━━ Material to process
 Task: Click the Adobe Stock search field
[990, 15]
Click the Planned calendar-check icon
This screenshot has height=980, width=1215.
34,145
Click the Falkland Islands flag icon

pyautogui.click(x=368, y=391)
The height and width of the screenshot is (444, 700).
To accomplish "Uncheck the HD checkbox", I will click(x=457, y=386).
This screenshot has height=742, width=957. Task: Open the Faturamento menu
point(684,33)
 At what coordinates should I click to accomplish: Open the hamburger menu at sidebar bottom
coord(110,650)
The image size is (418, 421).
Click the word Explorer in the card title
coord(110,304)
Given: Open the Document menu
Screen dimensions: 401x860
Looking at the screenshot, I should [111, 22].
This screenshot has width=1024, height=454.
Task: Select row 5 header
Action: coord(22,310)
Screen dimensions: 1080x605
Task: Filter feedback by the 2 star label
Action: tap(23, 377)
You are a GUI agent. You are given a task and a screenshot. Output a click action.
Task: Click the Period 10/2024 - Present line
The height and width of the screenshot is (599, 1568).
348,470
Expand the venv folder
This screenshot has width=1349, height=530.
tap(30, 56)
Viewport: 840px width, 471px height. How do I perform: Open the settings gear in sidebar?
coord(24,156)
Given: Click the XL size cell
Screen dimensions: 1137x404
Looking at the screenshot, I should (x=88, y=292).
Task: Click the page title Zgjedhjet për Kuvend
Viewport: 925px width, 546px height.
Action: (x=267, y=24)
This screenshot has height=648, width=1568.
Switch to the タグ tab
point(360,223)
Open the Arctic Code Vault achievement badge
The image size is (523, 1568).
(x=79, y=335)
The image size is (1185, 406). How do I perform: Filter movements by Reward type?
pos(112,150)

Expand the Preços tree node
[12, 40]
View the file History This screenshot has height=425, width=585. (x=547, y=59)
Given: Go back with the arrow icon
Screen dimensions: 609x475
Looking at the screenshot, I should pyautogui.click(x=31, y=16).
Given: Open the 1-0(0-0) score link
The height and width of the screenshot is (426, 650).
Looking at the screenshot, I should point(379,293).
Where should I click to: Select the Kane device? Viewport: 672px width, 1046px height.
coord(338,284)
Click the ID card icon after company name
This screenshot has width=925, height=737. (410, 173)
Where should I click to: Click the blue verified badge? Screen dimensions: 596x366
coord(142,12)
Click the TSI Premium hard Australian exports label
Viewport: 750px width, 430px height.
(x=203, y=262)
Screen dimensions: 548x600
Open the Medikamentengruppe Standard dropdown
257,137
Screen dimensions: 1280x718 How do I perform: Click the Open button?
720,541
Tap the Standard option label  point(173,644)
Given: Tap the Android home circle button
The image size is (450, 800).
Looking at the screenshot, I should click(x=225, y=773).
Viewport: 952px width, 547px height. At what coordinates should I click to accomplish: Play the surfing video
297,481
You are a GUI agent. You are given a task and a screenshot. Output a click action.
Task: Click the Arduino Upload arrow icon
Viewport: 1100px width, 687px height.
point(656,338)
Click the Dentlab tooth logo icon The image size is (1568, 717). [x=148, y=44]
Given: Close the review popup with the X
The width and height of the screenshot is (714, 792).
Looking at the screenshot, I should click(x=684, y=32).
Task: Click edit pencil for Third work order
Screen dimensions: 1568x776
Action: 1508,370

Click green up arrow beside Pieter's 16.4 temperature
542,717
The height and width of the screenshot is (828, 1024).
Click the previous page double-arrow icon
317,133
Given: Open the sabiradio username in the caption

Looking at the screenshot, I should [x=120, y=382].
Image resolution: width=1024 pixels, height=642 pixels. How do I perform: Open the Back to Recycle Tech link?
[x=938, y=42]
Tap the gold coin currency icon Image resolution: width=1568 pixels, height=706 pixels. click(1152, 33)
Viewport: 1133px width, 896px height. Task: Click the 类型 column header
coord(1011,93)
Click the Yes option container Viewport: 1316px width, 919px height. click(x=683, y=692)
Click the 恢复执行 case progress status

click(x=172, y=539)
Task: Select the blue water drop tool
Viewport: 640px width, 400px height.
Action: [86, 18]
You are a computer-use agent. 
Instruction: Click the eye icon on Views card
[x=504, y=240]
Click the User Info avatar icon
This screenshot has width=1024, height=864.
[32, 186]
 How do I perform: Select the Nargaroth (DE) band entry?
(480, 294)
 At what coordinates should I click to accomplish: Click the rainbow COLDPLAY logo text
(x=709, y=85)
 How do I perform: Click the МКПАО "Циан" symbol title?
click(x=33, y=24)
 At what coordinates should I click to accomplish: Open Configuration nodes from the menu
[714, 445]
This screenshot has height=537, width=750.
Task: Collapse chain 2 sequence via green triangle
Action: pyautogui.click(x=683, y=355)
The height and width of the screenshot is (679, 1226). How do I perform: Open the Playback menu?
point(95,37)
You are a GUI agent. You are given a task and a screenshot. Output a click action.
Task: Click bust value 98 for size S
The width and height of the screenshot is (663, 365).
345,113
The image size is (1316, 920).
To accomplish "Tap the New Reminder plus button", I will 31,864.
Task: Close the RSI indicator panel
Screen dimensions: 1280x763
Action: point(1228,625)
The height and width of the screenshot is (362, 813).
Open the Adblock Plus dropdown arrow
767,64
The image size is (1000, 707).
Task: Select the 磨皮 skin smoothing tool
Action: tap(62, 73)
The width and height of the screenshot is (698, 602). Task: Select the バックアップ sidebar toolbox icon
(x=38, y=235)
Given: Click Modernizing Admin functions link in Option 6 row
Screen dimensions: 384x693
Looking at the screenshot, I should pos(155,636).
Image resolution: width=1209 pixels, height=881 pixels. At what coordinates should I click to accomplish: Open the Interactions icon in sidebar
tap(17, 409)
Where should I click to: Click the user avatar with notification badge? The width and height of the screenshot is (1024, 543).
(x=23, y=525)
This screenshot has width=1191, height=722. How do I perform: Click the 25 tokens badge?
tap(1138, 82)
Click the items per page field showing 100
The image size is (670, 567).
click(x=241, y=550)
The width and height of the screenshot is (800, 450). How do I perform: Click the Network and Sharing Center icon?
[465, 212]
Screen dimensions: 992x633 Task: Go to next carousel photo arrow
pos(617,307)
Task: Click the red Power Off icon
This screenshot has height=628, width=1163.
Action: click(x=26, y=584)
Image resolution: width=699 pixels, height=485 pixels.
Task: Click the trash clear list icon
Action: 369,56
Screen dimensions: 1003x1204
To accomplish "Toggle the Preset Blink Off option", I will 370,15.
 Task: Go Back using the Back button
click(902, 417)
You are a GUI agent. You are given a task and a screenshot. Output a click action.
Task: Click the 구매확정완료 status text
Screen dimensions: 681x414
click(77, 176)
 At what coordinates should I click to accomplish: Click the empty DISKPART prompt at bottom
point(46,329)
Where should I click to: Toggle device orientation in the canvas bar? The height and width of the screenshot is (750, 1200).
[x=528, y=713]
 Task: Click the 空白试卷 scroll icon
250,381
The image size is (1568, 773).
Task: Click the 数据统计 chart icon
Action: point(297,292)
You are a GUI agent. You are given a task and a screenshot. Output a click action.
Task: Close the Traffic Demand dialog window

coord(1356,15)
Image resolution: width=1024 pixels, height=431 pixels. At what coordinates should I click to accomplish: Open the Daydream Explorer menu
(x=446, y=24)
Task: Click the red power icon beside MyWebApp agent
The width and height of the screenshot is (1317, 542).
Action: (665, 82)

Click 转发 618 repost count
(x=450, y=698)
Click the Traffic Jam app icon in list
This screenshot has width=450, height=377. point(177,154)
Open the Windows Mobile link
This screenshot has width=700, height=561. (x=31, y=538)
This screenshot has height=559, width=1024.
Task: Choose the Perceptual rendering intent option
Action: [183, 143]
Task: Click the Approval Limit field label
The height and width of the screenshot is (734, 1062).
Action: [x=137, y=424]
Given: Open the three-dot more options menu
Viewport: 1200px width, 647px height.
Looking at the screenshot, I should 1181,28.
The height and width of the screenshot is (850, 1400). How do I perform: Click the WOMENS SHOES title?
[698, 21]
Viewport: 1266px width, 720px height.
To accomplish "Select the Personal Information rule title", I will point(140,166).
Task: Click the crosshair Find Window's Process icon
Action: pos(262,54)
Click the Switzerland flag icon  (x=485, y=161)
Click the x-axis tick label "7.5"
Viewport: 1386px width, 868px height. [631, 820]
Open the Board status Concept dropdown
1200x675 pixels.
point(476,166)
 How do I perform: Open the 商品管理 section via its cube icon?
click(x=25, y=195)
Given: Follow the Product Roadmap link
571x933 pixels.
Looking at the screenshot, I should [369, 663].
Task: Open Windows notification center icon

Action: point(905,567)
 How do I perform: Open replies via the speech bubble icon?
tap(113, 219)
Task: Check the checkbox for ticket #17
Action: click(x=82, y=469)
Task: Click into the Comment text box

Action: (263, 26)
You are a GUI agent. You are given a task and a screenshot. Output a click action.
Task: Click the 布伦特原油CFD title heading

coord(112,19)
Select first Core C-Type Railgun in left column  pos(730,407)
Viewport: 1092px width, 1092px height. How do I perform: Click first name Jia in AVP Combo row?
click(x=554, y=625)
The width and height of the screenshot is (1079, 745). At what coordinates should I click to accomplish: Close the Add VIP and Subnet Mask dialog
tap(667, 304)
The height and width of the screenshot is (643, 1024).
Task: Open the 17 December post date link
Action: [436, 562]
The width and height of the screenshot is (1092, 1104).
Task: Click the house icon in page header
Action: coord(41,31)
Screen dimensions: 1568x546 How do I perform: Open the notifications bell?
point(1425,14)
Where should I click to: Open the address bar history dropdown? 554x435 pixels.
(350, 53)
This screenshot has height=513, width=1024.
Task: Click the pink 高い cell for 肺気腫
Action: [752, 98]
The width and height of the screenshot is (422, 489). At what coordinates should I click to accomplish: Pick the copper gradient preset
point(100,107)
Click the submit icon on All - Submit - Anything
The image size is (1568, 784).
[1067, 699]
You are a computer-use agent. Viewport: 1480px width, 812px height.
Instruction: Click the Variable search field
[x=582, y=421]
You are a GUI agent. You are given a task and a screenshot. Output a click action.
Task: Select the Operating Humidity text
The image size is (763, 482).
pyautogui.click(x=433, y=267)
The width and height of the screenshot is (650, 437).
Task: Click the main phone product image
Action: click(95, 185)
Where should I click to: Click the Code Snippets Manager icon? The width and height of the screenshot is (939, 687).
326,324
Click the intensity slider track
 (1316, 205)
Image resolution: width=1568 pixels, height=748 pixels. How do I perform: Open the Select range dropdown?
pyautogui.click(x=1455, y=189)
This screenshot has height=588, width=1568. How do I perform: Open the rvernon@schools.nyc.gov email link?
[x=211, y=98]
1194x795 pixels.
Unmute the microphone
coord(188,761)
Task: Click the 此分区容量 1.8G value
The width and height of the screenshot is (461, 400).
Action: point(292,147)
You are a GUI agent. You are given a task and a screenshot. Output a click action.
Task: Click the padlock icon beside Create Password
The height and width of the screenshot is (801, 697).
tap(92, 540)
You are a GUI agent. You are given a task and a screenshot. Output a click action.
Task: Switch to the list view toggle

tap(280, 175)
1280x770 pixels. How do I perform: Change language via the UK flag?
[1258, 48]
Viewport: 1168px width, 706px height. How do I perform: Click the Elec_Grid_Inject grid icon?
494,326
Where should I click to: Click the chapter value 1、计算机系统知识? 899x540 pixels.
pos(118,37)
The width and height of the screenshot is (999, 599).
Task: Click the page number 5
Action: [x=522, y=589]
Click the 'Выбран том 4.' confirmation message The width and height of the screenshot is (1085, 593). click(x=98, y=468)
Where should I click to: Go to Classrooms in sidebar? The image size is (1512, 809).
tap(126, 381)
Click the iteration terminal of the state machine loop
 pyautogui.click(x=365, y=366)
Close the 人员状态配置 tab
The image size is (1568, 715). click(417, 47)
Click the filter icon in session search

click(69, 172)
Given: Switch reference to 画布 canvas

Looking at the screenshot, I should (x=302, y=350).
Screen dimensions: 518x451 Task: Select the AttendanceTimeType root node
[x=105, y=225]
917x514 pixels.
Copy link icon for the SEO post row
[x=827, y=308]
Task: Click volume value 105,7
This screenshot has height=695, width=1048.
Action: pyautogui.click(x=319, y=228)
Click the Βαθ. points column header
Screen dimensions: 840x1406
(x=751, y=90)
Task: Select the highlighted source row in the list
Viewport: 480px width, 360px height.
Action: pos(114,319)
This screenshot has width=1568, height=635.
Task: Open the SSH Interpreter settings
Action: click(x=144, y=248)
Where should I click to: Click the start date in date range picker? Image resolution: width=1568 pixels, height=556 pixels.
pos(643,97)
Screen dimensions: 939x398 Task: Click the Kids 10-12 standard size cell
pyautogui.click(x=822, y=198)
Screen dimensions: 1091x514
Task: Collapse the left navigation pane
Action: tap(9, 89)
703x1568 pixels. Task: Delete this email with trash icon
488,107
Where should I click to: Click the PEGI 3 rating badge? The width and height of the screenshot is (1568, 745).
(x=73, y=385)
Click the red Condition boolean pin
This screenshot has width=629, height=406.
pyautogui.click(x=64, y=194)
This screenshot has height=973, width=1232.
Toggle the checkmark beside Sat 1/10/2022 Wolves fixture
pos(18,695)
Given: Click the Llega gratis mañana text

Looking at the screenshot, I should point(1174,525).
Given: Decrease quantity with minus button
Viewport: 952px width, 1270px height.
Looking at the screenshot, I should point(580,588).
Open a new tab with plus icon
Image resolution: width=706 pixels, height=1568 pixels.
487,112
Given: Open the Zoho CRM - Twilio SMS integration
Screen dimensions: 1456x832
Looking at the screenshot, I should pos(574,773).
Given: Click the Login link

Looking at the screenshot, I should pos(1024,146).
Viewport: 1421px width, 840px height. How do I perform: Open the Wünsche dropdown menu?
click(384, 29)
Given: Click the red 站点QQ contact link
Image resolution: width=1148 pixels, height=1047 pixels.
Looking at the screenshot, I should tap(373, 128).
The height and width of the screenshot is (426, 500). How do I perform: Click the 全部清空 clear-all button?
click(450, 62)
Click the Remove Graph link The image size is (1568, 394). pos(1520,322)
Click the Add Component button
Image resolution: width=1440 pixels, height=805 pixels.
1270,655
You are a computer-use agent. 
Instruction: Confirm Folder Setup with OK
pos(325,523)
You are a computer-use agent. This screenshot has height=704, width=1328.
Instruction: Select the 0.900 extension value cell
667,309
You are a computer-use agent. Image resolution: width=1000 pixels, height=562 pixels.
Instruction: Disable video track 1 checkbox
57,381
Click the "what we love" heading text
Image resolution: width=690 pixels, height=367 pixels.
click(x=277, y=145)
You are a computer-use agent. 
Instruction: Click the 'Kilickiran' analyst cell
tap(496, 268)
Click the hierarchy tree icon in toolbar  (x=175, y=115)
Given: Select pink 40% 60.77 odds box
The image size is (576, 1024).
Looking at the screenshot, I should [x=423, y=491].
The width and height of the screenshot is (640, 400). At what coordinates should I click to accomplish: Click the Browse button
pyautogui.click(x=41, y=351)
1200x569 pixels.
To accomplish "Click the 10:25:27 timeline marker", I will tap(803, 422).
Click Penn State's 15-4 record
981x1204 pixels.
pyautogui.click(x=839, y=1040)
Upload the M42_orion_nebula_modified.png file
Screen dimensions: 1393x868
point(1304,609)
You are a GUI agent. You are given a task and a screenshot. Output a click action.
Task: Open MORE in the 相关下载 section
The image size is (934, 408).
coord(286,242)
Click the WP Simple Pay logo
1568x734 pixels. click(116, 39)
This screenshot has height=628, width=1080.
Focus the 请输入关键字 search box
━━━━
### Work required
For this exercise, please output exactly the lines above starting at the line with "Click green up" and ending at the line with "Task: Click bust value 98 for size S", ends included.

### Task solution
Click green up arrow beside Pieter's 16.4 temperature
542,717
The height and width of the screenshot is (828, 1024).
Click the previous page double-arrow icon
317,133
Given: Open the sabiradio username in the caption

Looking at the screenshot, I should [x=120, y=382].
Image resolution: width=1024 pixels, height=642 pixels. How do I perform: Open the Back to Recycle Tech link?
[x=938, y=42]
Tap the gold coin currency icon Image resolution: width=1568 pixels, height=706 pixels. click(1152, 33)
Viewport: 1133px width, 896px height. Task: Click the 类型 column header
coord(1011,93)
Click the Yes option container Viewport: 1316px width, 919px height. click(x=683, y=692)
Click the 恢复执行 case progress status

click(x=172, y=539)
Task: Select the blue water drop tool
Viewport: 640px width, 400px height.
Action: [86, 18]
You are a computer-use agent. 
Instruction: Click the eye icon on Views card
[x=504, y=240]
Click the User Info avatar icon
This screenshot has width=1024, height=864.
[32, 186]
 How do I perform: Select the Nargaroth (DE) band entry?
(480, 294)
 At what coordinates should I click to accomplish: Click the rainbow COLDPLAY logo text
(x=709, y=85)
 How do I perform: Click the МКПАО "Циан" symbol title?
click(x=33, y=24)
 At what coordinates should I click to accomplish: Open Configuration nodes from the menu
[714, 445]
This screenshot has height=537, width=750.
Task: Collapse chain 2 sequence via green triangle
Action: pyautogui.click(x=683, y=355)
The height and width of the screenshot is (679, 1226). How do I perform: Open the Playback menu?
point(95,37)
You are a GUI agent. You are given a task and a screenshot. Output a click action.
Task: Click bust value 98 for size S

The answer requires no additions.